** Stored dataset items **
=== Section Start ===
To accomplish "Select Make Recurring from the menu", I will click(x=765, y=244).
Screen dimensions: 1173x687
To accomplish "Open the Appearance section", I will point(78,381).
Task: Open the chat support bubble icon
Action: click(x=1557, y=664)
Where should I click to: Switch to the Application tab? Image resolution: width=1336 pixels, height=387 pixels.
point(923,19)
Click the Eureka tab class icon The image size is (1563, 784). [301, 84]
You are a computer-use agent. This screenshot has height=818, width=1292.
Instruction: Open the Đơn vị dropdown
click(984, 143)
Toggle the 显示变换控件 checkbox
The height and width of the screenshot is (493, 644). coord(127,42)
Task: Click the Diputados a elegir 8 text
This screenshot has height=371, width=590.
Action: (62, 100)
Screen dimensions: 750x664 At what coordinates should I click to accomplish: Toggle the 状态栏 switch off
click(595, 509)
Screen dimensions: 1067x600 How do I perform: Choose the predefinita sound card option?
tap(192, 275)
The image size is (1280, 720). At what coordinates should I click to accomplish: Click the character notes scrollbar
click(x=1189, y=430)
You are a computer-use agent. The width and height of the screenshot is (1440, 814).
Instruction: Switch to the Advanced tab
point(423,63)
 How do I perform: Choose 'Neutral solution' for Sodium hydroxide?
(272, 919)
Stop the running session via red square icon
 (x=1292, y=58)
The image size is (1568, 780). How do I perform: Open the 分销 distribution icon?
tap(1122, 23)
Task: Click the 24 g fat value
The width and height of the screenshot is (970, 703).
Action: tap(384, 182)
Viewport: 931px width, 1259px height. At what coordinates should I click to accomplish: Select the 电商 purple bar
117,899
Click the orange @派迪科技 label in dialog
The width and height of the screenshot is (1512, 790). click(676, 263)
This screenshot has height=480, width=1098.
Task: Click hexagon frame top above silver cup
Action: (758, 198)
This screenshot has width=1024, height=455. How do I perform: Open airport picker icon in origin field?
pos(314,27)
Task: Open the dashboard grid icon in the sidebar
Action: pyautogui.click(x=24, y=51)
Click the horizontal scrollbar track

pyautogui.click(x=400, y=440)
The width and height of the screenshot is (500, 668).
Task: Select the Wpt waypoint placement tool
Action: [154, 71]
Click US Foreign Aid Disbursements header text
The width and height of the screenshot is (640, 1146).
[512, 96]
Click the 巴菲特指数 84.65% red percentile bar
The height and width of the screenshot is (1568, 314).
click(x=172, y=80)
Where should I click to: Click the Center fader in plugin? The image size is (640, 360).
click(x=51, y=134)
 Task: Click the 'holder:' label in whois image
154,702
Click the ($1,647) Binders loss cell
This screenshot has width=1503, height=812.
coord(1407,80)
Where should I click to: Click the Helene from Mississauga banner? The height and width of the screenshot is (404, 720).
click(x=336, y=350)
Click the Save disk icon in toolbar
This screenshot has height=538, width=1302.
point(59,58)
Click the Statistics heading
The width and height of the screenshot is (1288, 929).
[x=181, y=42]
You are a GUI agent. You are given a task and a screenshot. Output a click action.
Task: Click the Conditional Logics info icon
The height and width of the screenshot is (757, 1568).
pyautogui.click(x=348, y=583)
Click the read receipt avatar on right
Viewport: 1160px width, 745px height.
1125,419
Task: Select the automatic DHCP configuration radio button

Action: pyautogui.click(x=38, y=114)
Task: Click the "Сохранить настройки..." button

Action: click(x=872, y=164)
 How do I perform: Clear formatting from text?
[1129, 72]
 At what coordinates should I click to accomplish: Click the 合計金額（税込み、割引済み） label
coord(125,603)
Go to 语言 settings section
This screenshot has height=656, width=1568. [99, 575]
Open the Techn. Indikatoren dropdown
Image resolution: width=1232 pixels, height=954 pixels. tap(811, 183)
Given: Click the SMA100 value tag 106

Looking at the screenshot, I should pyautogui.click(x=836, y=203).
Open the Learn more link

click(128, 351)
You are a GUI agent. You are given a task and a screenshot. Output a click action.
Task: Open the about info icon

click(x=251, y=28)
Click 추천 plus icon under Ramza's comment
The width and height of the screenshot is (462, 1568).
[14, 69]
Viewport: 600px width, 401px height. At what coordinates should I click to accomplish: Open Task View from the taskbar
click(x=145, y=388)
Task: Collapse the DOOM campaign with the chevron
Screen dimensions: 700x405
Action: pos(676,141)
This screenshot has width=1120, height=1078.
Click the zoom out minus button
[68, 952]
=== Section End ===
** Required action **
Exactly as they stand, set down the lines from the top of the data through the line with "Task: Click the Diputados a elegir 8 text".

** Written solution **
To accomplish "Select Make Recurring from the menu", I will click(x=765, y=244).
Screen dimensions: 1173x687
To accomplish "Open the Appearance section", I will point(78,381).
Task: Open the chat support bubble icon
Action: click(x=1557, y=664)
Where should I click to: Switch to the Application tab? Image resolution: width=1336 pixels, height=387 pixels.
point(923,19)
Click the Eureka tab class icon The image size is (1563, 784). [301, 84]
You are a computer-use agent. This screenshot has height=818, width=1292.
Instruction: Open the Đơn vị dropdown
click(984, 143)
Toggle the 显示变换控件 checkbox
The height and width of the screenshot is (493, 644). coord(127,42)
Task: Click the Diputados a elegir 8 text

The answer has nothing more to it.